Capitol Alert

Trump reignites ‘spirit of justice’ for Muslim Day at Capitol

People carry posters during a rally against President Donald Trump's executive order banning travel from seven Muslim-majority nations, in New York's Times Square, Sunday, Feb. 19, 2017.
People carry posters during a rally against President Donald Trump's executive order banning travel from seven Muslim-majority nations, in New York's Times Square, Sunday, Feb. 19, 2017. AP

Welcome to the AM Alert, your morning run-down on California policy and politics. To receive it regularly, please sign up for it here.

The title of Muslim Day at the Capitol this year says a lot: Action Trumps Fear.

More than 700 people are expected to turn out for the sixth annual event hosted by the California chapter of the Council on American-Islamic Relations. Organizers expect higher engagement within the Muslim community than past years largely due to President Donald Trump.

“The election of Trump and the campaign in general kind of reignited a spirit of justice within the community that was very much dormant,” said Yannina Casillas, legislative and government affairs coordinator for the organization. “A lot of people are really interested in getting more involved.”

A week after the inauguration, Trump attempted to make good on campaign promises with the first of two executive orders blocking citizens of several predominantly Muslim countries from entering the U.S. Both orders have been halted by federal judges, despite strong push back from the administration.

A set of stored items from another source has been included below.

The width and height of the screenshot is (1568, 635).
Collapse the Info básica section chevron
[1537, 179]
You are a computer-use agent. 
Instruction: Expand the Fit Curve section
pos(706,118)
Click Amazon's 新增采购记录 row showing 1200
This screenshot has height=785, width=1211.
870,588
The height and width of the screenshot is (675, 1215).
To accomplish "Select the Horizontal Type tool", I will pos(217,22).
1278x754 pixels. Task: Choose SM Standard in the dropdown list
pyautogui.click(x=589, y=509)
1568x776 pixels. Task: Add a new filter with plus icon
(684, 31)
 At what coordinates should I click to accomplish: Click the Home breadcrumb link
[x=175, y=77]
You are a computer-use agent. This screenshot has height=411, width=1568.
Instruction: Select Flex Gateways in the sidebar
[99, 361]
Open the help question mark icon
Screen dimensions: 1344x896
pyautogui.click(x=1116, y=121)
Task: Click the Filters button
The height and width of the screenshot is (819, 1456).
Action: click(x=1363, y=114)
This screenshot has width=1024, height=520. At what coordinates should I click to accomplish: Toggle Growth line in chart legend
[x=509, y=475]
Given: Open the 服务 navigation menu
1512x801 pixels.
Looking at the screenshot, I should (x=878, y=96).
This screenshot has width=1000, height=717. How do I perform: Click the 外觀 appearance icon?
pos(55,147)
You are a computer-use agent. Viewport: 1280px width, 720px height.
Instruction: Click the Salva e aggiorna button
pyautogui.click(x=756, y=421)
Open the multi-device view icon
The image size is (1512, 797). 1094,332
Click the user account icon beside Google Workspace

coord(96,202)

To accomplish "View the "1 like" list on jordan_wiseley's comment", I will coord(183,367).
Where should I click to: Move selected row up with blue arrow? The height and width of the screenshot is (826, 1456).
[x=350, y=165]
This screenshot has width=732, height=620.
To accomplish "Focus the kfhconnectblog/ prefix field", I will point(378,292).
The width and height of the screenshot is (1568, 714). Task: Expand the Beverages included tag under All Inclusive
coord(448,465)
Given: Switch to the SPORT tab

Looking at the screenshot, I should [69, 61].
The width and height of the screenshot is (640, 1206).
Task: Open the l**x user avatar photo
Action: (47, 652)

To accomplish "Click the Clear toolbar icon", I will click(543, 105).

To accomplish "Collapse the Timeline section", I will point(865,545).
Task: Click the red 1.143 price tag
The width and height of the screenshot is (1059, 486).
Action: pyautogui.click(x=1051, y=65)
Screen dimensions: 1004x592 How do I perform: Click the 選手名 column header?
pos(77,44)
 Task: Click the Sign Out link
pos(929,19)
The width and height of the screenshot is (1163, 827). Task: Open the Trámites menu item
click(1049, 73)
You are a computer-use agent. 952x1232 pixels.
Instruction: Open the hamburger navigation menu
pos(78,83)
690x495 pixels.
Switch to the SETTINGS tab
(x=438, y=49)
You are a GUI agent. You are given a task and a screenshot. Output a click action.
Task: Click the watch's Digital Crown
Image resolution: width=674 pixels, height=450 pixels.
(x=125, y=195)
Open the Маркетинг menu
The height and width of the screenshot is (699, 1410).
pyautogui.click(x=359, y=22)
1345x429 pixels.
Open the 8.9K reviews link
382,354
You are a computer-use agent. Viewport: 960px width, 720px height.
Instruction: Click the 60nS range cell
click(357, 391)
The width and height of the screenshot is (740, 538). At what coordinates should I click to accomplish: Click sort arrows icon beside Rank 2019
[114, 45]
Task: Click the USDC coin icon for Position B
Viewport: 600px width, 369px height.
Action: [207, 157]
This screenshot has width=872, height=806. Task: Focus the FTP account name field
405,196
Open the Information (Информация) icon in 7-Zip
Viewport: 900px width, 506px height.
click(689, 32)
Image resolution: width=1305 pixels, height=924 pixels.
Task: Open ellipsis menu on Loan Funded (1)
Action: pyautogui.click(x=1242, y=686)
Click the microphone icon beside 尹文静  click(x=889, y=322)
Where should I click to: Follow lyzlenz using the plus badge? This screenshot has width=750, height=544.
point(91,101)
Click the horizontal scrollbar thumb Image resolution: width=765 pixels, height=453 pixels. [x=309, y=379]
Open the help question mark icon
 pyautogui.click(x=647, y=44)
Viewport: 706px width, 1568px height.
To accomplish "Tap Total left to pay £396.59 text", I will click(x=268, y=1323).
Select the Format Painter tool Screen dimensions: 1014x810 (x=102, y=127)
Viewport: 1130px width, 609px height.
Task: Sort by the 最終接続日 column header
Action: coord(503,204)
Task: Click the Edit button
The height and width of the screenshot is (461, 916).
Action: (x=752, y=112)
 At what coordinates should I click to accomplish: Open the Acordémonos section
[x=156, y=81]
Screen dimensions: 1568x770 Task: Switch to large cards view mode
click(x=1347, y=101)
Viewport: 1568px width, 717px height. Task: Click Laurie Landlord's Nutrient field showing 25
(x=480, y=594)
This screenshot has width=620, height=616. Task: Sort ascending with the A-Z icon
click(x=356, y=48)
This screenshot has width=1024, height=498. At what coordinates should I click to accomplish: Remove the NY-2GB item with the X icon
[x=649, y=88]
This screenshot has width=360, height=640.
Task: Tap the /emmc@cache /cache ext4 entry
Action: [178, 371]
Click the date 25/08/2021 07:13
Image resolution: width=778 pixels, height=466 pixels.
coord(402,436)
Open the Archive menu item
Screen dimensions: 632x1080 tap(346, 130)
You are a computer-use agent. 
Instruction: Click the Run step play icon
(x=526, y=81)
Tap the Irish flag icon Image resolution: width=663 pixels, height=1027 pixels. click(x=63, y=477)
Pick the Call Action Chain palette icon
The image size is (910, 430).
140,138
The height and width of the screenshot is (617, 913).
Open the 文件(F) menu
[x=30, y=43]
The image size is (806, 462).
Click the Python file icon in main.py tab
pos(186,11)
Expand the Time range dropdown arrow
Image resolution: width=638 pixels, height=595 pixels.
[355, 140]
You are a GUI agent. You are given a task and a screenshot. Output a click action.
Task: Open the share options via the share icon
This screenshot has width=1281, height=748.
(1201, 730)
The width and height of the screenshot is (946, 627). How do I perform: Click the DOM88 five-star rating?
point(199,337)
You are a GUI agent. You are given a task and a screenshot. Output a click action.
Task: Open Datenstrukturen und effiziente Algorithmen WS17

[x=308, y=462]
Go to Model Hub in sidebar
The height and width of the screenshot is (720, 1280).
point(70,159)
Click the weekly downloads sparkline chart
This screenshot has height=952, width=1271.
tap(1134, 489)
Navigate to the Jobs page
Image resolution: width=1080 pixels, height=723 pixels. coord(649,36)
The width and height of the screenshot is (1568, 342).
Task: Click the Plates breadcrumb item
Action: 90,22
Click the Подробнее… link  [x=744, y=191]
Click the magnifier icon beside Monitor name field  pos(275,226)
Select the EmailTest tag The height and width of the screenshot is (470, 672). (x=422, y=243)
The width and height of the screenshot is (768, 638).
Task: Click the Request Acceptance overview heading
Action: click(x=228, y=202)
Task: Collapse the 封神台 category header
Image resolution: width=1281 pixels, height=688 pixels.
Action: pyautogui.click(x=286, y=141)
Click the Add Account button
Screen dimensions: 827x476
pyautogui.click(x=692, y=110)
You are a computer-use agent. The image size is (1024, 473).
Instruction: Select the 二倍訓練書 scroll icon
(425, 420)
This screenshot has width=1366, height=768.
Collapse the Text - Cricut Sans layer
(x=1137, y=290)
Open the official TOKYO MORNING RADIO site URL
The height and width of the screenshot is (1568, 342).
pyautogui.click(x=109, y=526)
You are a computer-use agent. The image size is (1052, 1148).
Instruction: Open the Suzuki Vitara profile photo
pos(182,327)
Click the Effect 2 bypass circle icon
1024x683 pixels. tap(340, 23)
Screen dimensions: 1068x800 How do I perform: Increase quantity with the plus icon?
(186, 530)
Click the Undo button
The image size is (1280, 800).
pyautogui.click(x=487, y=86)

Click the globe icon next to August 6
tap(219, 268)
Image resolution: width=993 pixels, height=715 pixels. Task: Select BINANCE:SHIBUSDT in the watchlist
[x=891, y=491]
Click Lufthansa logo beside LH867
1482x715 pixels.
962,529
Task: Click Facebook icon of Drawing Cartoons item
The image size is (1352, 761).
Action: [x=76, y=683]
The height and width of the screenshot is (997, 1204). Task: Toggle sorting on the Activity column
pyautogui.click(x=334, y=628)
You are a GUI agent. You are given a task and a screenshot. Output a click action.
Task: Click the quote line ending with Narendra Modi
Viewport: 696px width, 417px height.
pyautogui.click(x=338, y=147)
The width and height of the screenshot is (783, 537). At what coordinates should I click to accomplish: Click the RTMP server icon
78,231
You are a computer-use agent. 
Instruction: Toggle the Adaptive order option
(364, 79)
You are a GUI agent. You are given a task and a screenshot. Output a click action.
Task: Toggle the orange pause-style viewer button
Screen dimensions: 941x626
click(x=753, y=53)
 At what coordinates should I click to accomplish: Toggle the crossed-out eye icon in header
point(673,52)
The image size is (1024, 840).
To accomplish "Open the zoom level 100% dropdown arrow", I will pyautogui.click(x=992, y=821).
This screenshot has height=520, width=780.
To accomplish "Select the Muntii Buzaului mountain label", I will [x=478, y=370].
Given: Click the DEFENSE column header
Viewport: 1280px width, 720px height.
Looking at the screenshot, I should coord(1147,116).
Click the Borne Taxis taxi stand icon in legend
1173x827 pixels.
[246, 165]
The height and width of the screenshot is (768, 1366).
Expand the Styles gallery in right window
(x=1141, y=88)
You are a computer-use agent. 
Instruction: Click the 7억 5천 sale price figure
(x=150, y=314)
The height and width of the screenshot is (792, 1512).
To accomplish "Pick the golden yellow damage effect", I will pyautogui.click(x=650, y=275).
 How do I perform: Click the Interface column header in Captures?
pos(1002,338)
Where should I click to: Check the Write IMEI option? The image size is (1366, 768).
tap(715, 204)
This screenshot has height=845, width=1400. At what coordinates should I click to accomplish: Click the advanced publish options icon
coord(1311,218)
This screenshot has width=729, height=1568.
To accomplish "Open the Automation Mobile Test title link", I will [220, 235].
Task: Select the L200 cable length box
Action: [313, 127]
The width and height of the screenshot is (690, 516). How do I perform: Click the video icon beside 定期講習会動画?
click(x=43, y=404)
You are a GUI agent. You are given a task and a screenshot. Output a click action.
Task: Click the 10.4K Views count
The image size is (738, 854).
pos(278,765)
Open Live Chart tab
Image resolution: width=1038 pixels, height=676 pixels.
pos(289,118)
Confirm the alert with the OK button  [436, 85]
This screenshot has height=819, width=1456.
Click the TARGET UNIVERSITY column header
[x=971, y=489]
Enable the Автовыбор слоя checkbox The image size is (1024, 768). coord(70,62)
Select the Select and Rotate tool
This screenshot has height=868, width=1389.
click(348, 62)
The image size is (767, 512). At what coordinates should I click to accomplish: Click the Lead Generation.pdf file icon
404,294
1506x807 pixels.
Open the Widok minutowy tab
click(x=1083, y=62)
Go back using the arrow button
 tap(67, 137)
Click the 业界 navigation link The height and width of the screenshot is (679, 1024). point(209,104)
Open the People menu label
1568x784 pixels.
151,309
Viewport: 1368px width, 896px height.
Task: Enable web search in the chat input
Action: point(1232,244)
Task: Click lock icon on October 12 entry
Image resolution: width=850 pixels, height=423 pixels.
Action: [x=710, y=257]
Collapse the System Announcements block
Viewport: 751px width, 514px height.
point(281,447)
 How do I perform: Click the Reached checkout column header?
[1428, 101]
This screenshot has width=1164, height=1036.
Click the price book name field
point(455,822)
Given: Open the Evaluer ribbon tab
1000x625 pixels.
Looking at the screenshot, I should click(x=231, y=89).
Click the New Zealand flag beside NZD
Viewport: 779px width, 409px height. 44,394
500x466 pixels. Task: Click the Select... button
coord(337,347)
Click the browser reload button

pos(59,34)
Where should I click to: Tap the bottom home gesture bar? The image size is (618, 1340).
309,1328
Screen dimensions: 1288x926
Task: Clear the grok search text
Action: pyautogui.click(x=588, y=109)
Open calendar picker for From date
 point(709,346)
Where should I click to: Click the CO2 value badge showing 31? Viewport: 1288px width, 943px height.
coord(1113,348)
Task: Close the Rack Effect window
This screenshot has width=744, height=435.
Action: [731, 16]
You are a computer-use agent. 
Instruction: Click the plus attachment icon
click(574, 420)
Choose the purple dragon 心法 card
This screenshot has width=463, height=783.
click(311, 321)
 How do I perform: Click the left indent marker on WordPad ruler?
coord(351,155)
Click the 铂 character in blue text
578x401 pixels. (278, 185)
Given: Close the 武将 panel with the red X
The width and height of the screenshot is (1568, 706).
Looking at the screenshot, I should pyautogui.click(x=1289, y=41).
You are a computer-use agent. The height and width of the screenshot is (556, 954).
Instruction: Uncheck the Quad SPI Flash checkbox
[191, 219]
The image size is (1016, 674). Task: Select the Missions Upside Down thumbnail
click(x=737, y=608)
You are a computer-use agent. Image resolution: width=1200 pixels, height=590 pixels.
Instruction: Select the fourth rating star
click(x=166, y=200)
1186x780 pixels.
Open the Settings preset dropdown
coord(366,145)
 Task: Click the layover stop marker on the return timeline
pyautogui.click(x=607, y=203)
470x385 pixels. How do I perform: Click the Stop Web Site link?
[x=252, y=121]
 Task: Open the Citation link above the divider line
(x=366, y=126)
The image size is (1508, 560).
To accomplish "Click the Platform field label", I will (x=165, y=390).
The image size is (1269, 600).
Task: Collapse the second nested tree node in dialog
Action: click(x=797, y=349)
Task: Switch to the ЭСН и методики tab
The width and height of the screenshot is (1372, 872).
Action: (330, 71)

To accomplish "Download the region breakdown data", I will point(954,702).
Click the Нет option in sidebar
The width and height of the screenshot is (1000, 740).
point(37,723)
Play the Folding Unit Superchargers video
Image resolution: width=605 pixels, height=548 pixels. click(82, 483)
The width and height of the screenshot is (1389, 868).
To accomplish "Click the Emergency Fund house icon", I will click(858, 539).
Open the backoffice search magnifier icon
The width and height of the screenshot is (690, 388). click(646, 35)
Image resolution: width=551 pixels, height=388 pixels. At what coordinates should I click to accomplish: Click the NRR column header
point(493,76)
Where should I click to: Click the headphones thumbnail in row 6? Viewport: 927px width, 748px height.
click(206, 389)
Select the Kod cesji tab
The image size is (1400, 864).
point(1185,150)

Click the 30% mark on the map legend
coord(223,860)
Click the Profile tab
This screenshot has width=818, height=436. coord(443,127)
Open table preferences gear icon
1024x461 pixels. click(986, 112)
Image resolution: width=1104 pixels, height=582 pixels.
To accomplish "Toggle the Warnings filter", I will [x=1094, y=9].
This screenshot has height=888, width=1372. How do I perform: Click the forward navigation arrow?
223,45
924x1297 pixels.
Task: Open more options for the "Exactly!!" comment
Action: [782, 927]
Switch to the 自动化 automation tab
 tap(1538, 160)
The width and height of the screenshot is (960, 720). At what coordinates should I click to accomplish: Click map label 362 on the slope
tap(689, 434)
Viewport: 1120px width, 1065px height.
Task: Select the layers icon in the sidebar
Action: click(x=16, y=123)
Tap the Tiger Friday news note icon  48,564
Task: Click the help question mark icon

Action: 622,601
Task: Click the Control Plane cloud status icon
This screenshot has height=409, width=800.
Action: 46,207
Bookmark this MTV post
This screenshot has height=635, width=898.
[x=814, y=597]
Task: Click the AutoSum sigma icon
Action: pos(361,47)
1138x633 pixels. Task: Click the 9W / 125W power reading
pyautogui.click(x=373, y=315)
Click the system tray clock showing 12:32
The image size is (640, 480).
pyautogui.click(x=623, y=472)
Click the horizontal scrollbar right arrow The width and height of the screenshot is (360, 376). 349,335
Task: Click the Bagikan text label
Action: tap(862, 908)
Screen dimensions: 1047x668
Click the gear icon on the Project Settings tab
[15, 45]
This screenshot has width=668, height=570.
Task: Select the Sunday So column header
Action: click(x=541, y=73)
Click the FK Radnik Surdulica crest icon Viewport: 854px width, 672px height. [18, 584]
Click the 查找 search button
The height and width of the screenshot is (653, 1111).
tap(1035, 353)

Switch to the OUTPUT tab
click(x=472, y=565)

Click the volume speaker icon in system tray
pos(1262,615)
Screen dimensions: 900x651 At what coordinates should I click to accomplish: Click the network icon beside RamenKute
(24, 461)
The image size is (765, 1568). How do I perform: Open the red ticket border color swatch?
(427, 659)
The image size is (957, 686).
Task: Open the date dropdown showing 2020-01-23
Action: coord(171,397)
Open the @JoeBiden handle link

The full day program at the Capitol today includes a press conference at 11 a.m. to highlight several bills in the Legislature that the council supports.

Casillas said the council is a sponsor of Senate Bill 31, also known as the California Religious Freedom Act. The bill bars state and local governments from establishing their own or aiding in the creation of a religious registry that includes someone’s national origin or ethnicity. The council also supports Senate Bill 54, which bars state or local law enforcement from using their resources to help federal immigration enforcement. Another measure, AB 158, attempts to establish more accurate reporting of hate crimes.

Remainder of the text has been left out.